Creating DataFrame in Java based on ByteArrayInputStream

350 Views Asked by At

I need to convert following to Spark DataFrame in Java with the saving of the structure according to the avro schema. And then I'm going to write it to s3 based on this avro structure.

GenericRecord r = new GenericData.Record(inAvroSchema);
r.put("id", "1");
r.put("cnt", 111);

Schema enumTest =
        SchemaBuilder.enumeration("name1")
                .namespace("com.name")
                .symbols("s1", "s2");

GenericData.EnumSymbol symbol = new GenericData.EnumSymbol(enumTest, "s1");

r.put("type", symbol);

ByteArrayOutputStream bao = new ByteArrayOutputStream();
GenericDatumWriter<GenericRecord> w = new GenericDatumWriter<>(inAvroSchema);

Encoder e = EncoderFactory.get().jsonEncoder(inAvroSchema, bao);
w.write(r, e);
e.flush();

I can create the object based on JSON structure

  Object o = reader.read(null, DecoderFactory.get().jsonDecoder(inAvroSchema, new ByteArrayInputStream(bao.toByteArray())));

But maybe there is any way to create DataFrame based on ByteArrayInputStream(bao.toByteArray())?

Thanks

1

There are 1 best solutions below

2
andreoss On

No, you have to use a Data Source to read Avro data.

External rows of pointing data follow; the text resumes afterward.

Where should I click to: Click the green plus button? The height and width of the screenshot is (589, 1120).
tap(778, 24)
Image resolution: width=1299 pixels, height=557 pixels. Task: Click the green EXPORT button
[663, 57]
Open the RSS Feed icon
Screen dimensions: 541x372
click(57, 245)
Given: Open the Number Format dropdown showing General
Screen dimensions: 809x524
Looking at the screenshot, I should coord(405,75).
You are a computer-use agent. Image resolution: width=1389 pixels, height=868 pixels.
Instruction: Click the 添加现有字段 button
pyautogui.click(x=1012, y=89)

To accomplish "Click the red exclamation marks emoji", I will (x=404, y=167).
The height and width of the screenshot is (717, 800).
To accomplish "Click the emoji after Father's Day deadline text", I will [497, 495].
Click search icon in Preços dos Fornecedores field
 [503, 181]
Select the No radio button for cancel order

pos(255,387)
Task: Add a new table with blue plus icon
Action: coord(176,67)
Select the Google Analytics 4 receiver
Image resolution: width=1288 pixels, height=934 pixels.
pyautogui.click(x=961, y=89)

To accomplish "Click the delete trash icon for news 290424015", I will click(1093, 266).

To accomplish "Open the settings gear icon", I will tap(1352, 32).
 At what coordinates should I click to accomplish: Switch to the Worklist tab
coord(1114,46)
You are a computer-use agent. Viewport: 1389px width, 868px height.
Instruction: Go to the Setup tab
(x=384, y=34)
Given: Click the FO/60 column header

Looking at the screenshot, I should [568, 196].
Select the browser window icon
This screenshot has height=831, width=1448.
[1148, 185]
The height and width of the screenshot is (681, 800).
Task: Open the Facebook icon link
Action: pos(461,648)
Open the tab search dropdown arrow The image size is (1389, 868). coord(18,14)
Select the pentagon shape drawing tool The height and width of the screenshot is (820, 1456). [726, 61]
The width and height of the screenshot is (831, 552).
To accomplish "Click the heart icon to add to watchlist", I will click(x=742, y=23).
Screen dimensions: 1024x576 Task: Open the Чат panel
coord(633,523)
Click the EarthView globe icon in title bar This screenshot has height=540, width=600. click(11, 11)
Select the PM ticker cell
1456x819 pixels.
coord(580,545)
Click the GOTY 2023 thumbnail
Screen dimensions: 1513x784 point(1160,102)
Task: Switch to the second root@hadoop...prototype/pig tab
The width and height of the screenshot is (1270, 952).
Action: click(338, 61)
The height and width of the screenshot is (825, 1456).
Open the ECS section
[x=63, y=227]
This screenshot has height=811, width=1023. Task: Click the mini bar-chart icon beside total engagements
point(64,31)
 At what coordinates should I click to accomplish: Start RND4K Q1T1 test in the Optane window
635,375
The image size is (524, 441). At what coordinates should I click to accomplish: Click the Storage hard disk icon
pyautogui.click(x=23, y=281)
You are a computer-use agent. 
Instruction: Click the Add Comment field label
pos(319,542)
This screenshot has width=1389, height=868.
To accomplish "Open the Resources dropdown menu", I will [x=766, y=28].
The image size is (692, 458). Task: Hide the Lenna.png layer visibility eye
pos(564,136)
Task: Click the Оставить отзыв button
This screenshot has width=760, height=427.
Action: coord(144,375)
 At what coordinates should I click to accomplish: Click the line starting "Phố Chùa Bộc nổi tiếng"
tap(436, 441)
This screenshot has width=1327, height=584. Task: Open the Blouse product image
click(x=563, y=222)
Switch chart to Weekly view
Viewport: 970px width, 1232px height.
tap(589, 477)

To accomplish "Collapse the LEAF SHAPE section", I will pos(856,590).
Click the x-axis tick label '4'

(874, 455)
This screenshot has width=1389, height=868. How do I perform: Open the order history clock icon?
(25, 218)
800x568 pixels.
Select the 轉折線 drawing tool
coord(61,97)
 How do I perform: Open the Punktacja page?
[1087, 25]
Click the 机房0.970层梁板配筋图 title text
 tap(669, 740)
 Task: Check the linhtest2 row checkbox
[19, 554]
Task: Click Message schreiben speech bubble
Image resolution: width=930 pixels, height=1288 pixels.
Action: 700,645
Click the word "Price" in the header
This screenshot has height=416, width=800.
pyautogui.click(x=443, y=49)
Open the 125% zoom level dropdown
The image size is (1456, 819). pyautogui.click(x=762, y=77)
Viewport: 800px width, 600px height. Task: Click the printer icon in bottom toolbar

And it's crutial for Spark to read Avro as files from filesystem, because many optimizations and features depend on it (such as compression and partitioning). You have to add spark-avro (unless you are above 2.4). Note that EnumType you are using will be String in Spark's Dataset

Also see this: Spark: Read an inputStream instead of File

Alternatively you can consider deploying a bunch of tasks with SparkContext#parallelize and reading/writing the files explicitly by DatumReader/DatumWriter.